## Collected data entries

________________________

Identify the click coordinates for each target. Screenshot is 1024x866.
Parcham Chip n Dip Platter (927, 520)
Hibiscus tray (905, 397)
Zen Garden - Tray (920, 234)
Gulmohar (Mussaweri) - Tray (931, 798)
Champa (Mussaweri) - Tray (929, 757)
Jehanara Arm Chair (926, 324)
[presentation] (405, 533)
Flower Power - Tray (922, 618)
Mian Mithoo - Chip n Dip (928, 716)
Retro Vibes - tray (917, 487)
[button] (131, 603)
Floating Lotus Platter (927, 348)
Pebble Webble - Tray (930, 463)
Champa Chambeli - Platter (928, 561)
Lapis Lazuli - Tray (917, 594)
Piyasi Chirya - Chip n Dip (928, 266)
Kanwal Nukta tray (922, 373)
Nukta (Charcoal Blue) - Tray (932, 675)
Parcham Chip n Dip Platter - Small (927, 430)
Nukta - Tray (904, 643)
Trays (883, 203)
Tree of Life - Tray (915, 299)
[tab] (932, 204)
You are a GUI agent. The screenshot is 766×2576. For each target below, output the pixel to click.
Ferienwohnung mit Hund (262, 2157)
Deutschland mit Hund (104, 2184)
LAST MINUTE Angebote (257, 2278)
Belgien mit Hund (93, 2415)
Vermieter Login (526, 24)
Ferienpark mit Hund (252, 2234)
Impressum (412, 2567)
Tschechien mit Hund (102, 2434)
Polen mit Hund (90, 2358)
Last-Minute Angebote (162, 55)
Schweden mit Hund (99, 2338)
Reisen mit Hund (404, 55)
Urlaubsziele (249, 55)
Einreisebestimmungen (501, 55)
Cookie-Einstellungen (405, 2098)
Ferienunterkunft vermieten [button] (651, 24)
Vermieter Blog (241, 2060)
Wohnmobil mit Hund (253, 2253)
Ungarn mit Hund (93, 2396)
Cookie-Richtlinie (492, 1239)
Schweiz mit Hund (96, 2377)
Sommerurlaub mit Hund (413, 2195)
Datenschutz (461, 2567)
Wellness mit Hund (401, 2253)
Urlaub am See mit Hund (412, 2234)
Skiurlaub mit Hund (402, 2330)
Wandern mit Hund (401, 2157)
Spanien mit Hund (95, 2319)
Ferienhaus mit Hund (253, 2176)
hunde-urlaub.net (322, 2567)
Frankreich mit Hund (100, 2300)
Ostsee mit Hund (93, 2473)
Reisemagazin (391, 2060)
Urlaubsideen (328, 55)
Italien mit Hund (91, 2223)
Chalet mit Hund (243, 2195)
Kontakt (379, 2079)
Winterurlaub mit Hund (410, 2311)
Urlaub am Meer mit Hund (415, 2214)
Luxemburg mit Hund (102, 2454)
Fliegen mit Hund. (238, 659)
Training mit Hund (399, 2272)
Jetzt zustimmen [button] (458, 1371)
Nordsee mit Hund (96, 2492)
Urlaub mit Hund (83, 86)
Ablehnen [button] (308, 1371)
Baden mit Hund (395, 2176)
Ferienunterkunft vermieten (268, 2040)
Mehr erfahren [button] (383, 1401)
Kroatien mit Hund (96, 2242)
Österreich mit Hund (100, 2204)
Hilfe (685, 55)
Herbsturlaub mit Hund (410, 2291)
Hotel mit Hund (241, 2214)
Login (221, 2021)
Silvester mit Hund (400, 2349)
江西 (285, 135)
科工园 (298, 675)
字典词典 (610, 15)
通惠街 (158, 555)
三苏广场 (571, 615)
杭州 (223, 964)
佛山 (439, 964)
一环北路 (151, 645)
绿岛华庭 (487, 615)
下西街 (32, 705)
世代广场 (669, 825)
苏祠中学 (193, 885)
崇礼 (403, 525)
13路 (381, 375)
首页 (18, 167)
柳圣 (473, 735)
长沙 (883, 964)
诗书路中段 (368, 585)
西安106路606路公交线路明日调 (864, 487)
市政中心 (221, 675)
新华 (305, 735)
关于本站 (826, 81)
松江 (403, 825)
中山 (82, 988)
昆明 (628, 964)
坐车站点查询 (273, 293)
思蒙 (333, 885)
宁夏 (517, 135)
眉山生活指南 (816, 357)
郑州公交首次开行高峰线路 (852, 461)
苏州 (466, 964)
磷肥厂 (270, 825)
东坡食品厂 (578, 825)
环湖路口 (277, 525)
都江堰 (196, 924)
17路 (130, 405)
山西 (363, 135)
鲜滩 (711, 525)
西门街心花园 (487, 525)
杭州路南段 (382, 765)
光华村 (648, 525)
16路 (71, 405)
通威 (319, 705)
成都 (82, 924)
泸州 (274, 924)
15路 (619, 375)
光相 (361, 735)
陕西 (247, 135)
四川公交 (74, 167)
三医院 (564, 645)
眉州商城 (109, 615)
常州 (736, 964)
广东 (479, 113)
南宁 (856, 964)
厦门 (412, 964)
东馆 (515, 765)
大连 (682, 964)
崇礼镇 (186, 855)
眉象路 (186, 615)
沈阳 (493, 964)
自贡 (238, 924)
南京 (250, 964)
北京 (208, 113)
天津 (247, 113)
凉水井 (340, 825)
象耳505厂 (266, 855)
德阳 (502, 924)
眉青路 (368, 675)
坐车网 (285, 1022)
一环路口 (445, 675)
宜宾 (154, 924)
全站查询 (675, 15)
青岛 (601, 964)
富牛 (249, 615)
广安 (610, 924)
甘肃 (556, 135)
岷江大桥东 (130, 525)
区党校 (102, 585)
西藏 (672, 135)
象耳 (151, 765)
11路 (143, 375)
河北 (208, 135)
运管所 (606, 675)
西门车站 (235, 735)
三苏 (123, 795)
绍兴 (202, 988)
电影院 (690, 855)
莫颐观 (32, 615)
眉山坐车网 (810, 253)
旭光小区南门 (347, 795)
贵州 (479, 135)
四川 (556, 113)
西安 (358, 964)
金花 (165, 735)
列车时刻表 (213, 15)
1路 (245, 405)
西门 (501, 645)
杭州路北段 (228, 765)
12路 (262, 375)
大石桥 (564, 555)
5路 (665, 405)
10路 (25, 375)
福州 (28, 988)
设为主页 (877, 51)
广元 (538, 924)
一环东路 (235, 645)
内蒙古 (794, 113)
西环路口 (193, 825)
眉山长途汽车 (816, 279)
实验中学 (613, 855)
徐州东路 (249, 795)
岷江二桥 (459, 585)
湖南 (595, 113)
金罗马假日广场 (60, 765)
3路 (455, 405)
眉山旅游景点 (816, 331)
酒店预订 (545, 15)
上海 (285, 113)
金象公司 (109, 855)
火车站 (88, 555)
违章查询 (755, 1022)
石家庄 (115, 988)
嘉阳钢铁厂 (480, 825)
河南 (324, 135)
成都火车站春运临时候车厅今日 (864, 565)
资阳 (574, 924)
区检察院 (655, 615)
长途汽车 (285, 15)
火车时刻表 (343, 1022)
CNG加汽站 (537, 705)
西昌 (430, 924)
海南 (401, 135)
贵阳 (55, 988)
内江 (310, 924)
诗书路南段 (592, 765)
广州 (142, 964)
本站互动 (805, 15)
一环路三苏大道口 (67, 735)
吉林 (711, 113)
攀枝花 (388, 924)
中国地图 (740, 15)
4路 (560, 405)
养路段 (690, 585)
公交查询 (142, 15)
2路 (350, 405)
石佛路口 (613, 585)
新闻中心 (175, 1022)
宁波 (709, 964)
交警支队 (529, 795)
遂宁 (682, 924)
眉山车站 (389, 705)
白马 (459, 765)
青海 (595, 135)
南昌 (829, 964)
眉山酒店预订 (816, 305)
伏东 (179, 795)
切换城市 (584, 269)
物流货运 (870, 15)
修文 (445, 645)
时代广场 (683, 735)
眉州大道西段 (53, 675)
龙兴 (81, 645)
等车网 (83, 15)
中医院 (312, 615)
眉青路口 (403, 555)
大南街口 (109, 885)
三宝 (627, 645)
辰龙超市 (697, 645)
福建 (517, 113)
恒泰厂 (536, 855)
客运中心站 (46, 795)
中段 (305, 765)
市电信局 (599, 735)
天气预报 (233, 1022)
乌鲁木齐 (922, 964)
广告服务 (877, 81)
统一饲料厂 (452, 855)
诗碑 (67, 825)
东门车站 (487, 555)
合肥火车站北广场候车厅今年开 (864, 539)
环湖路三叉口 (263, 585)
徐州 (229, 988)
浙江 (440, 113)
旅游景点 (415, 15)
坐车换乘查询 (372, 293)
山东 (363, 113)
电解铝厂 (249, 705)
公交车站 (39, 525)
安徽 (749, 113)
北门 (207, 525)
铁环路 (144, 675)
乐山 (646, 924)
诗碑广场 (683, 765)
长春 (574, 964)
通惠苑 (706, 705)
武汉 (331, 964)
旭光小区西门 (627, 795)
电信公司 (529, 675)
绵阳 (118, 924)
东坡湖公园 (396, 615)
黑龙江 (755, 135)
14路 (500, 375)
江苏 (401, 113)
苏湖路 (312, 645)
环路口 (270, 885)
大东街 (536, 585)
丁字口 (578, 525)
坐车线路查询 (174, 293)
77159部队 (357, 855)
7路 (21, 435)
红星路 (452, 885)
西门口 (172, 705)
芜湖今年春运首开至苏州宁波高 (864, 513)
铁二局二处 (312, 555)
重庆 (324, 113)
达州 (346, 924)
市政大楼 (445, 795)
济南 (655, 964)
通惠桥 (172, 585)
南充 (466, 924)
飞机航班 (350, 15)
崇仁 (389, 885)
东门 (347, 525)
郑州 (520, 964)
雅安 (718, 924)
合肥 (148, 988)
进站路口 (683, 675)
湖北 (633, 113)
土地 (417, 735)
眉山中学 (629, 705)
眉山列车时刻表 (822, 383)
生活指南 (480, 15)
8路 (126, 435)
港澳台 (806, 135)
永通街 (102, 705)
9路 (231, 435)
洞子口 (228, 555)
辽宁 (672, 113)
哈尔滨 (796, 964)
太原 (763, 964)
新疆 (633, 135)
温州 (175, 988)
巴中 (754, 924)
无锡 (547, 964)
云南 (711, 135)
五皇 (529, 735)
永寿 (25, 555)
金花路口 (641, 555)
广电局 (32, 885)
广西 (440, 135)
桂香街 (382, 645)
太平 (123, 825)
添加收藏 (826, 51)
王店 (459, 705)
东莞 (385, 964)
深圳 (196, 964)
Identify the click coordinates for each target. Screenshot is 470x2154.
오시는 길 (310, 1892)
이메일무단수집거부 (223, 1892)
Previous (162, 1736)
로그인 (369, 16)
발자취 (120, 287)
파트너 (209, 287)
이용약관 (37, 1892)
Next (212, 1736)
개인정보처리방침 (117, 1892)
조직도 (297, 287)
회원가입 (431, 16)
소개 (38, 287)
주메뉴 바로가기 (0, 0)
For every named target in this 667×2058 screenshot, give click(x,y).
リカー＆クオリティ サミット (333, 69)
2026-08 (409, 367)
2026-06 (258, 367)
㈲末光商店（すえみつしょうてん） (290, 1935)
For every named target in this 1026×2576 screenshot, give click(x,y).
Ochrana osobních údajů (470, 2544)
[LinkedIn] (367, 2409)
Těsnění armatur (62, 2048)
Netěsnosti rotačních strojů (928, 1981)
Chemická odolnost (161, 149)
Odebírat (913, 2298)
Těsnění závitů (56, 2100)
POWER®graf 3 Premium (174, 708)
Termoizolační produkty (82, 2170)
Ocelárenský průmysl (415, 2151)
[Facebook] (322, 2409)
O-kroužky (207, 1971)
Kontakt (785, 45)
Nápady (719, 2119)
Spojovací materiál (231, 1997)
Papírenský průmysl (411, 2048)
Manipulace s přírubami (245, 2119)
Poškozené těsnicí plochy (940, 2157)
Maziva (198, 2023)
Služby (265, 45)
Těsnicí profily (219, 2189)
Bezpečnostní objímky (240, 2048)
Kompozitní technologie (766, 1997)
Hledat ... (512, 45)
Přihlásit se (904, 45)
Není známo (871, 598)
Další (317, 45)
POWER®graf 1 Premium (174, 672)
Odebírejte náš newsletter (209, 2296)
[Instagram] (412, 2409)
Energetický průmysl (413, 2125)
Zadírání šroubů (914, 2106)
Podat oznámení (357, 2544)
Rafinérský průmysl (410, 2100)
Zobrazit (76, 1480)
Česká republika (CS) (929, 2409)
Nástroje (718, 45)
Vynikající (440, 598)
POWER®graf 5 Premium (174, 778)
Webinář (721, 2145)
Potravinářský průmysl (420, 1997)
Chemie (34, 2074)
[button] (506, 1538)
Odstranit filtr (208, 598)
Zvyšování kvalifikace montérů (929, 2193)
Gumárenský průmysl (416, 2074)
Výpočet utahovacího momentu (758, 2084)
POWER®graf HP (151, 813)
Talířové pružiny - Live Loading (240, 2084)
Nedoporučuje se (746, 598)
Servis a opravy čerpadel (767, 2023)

________________________

## STATED PROBLEM
Recast the material as a Markdown table with the columns "Row" and "Entry", starting at the line that contains "5路 (665, 405)" and ending at the line that contains "通惠苑 (706, 705)". Number each row and leave out any blank lines.

## WRITTEN SOLUTION
| Row | Entry |
|---|---|
| 1 | 5路 (665, 405) |
| 2 | 10路 (25, 375) |
| 3 | 福州 (28, 988) |
| 4 | 设为主页 (877, 51) |
| 5 | 广元 (538, 924) |
| 6 | 一环东路 (235, 645) |
| 7 | 内蒙古 (794, 113) |
| 8 | 西环路口 (193, 825) |
| 9 | 眉山长途汽车 (816, 279) |
| 10 | 实验中学 (613, 855) |
| 11 | 徐州东路 (249, 795) |
| 12 | 岷江二桥 (459, 585) |
| 13 | 湖南 (595, 113) |
| 14 | 金罗马假日广场 (60, 765) |
| 15 | 3路 (455, 405) |
| 16 | 眉山旅游景点 (816, 331) |
| 17 | 酒店预订 (545, 15) |
| 18 | 上海 (285, 113) |
| 19 | 金象公司 (109, 855) |
| 20 | 火车站 (88, 555) |
| 21 | 违章查询 (755, 1022) |
| 22 | 石家庄 (115, 988) |
| 23 | 嘉阳钢铁厂 (480, 825) |
| 24 | 河南 (324, 135) |
| 25 | 成都火车站春运临时候车厅今日 (864, 565) |
| 26 | 资阳 (574, 924) |
| 27 | 区检察院 (655, 615) |
| 28 | 长途汽车 (285, 15) |
| 29 | 火车时刻表 (343, 1022) |
| 30 | CNG加汽站 (537, 705) |
| 31 | 西昌 (430, 924) |
| 32 | 海南 (401, 135) |
| 33 | 贵阳 (55, 988) |
| 34 | 内江 (310, 924) |
| 35 | 诗书路南段 (592, 765) |
| 36 | 广州 (142, 964) |
| 37 | 本站互动 (805, 15) |
| 38 | 一环路三苏大道口 (67, 735) |
| 39 | 吉林 (711, 113) |
| 40 | 攀枝花 (388, 924) |
| 41 | 中国地图 (740, 15) |
| 42 | 4路 (560, 405) |
| 43 | 养路段 (690, 585) |
| 44 | 公交查询 (142, 15) |
| 45 | 2路 (350, 405) |
| 46 | 石佛路口 (613, 585) |
| 47 | 新闻中心 (175, 1022) |
| 48 | 宁波 (709, 964) |
| 49 | 交警支队 (529, 795) |
| 50 | 遂宁 (682, 924) |
| 51 | 眉山车站 (389, 705) |
| 52 | 白马 (459, 765) |
| 53 | 青海 (595, 135) |
| 54 | 南昌 (829, 964) |
| 55 | 眉山酒店预订 (816, 305) |
| 56 | 伏东 (179, 795) |
| 57 | 切换城市 (584, 269) |
| 58 | 物流货运 (870, 15) |
| 59 | 修文 (445, 645) |
| 60 | 时代广场 (683, 735) |
| 61 | 眉州大道西段 (53, 675) |
| 62 | 龙兴 (81, 645) |
| 63 | 等车网 (83, 15) |
| 64 | 中医院 (312, 615) |
| 65 | 眉青路口 (403, 555) |
| 66 | 大南街口 (109, 885) |
| 67 | 三宝 (627, 645) |
| 68 | 辰龙超市 (697, 645) |
| 69 | 福建 (517, 113) |
| 70 | 恒泰厂 (536, 855) |
| 71 | 客运中心站 (46, 795) |
| 72 | 中段 (305, 765) |
| 73 | 市电信局 (599, 735) |
| 74 | 天气预报 (233, 1022) |
| 75 | 乌鲁木齐 (922, 964) |
| 76 | 广告服务 (877, 81) |
| 77 | 统一饲料厂 (452, 855) |
| 78 | 诗碑 (67, 825) |
| 79 | 东门车站 (487, 555) |
| 80 | 合肥火车站北广场候车厅今年开 (864, 539) |
| 81 | 环湖路三叉口 (263, 585) |
| 82 | 徐州 (229, 988) |
| 83 | 浙江 (440, 113) |
| 84 | 旅游景点 (415, 15) |
| 85 | 坐车换乘查询 (372, 293) |
| 86 | 山东 (363, 113) |
| 87 | 电解铝厂 (249, 705) |
| 88 | 公交车站 (39, 525) |
| 89 | 安徽 (749, 113) |
| 90 | 北门 (207, 525) |
| 91 | 铁环路 (144, 675) |
| 92 | 乐山 (646, 924) |
| 93 | 诗碑广场 (683, 765) |
| 94 | 长春 (574, 964) |
| 95 | 通惠苑 (706, 705) |